OBIETTIVI ED INDICAZIONI

Rimodellamento Labbra:ridisegnarne l’orlo o contorno, aumentarle se troppo sottili, renderle più polpose.

Riempimento Solchi: solchi naso-genieni (dell’ala del naso o dell’angolo della bocca), pieghe di tristezza (dell’angolo della bocca, del mento), solchi labio-genieni.

Riempimento Rughe e Rughette: attorno la bocca.

Si distinguono due categorie di prodotti :

I prodotti biodegradabili: si riassorbono progressivamente e completamente;

a questa categoria appartiene l’Acido Ialuronico (Surgiderm, Restylane, Perlane, Juvéderm), il prodotto più utilizzato e da me preferito, non allergenico e totalmente riassorbibile nell’arco di 8 mesi/un anno.

I prodotti non biodegradabili: persistono in situ per molti anni o indefinitamente.

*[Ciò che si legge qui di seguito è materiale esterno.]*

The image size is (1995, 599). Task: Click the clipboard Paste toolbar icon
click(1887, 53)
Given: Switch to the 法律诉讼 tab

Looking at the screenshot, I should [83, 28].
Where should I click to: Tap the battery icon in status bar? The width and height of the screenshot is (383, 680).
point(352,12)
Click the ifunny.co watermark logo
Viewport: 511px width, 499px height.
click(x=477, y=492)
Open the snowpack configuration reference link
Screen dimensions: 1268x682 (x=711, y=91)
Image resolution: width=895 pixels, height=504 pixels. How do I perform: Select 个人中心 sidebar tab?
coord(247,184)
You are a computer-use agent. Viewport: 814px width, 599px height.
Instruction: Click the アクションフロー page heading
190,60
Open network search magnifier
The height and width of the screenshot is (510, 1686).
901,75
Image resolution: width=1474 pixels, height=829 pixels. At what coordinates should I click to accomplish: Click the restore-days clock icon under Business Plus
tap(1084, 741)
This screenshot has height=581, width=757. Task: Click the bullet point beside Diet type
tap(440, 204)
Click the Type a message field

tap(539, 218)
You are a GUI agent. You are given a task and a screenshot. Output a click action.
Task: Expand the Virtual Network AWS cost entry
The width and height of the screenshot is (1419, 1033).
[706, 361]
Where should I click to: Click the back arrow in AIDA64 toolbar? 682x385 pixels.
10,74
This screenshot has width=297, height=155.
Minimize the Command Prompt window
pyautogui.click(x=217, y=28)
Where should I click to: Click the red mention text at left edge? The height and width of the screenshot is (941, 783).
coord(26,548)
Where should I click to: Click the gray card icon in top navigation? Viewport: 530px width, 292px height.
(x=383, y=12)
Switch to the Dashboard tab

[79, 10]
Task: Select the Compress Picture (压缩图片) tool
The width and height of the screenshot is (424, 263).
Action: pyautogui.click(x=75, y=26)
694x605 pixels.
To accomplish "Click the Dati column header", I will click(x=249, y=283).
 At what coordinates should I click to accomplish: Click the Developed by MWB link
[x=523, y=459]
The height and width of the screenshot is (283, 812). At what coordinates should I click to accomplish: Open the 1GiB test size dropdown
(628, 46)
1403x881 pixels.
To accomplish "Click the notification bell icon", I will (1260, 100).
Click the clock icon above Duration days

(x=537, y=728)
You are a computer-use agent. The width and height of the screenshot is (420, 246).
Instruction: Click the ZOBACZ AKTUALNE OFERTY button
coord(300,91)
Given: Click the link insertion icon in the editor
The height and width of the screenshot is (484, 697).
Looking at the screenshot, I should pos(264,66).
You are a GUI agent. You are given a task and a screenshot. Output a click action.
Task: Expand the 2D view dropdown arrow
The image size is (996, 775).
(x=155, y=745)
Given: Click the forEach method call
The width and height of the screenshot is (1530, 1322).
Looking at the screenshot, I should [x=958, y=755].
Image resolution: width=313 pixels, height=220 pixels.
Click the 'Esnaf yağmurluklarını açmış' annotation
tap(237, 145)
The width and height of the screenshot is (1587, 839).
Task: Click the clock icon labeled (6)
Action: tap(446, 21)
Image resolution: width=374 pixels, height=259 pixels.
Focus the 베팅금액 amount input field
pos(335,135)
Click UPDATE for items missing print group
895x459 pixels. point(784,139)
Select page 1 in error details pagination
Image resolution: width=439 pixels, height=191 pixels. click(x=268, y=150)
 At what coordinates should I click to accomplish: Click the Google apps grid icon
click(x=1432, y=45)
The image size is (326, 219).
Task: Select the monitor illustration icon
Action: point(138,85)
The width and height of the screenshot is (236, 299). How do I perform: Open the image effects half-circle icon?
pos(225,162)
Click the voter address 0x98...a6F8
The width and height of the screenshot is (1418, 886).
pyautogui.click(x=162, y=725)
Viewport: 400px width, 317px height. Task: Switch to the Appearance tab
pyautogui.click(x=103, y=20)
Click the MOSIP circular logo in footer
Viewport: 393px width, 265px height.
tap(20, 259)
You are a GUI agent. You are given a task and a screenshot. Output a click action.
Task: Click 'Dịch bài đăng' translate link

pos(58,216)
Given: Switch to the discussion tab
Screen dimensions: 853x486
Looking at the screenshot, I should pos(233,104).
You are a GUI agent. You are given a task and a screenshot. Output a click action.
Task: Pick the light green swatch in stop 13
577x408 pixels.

Ne sconsiglio categoricamente l’uso, in ragione della imprevedibilità degli effetti secondari.

TRATTAMENTO:Consiste nell’iniettare il prodotto fluido sotto lo spessore della pelle e della mucosa labiale o nello spazio sottocutaneo, al fine di creare un volume di riempimento o aumento.

TIPO D’ANESTESIA:Essendo la regione delle labbra e del contorno bocca sensibile, è sempre consigliabile effettuare una anestesia locale, mediante pomata (Crema Emla) o mediante l’iniezione di un prodotto anestetizzante che permette d’assicurare un’insensibilità totale della zona da trattare.

DURATA DELLA SEDUTA:20/30 minuti, in funzione del numero di zone da trattare e dell’ampiezza dei miglioramenti da apportare.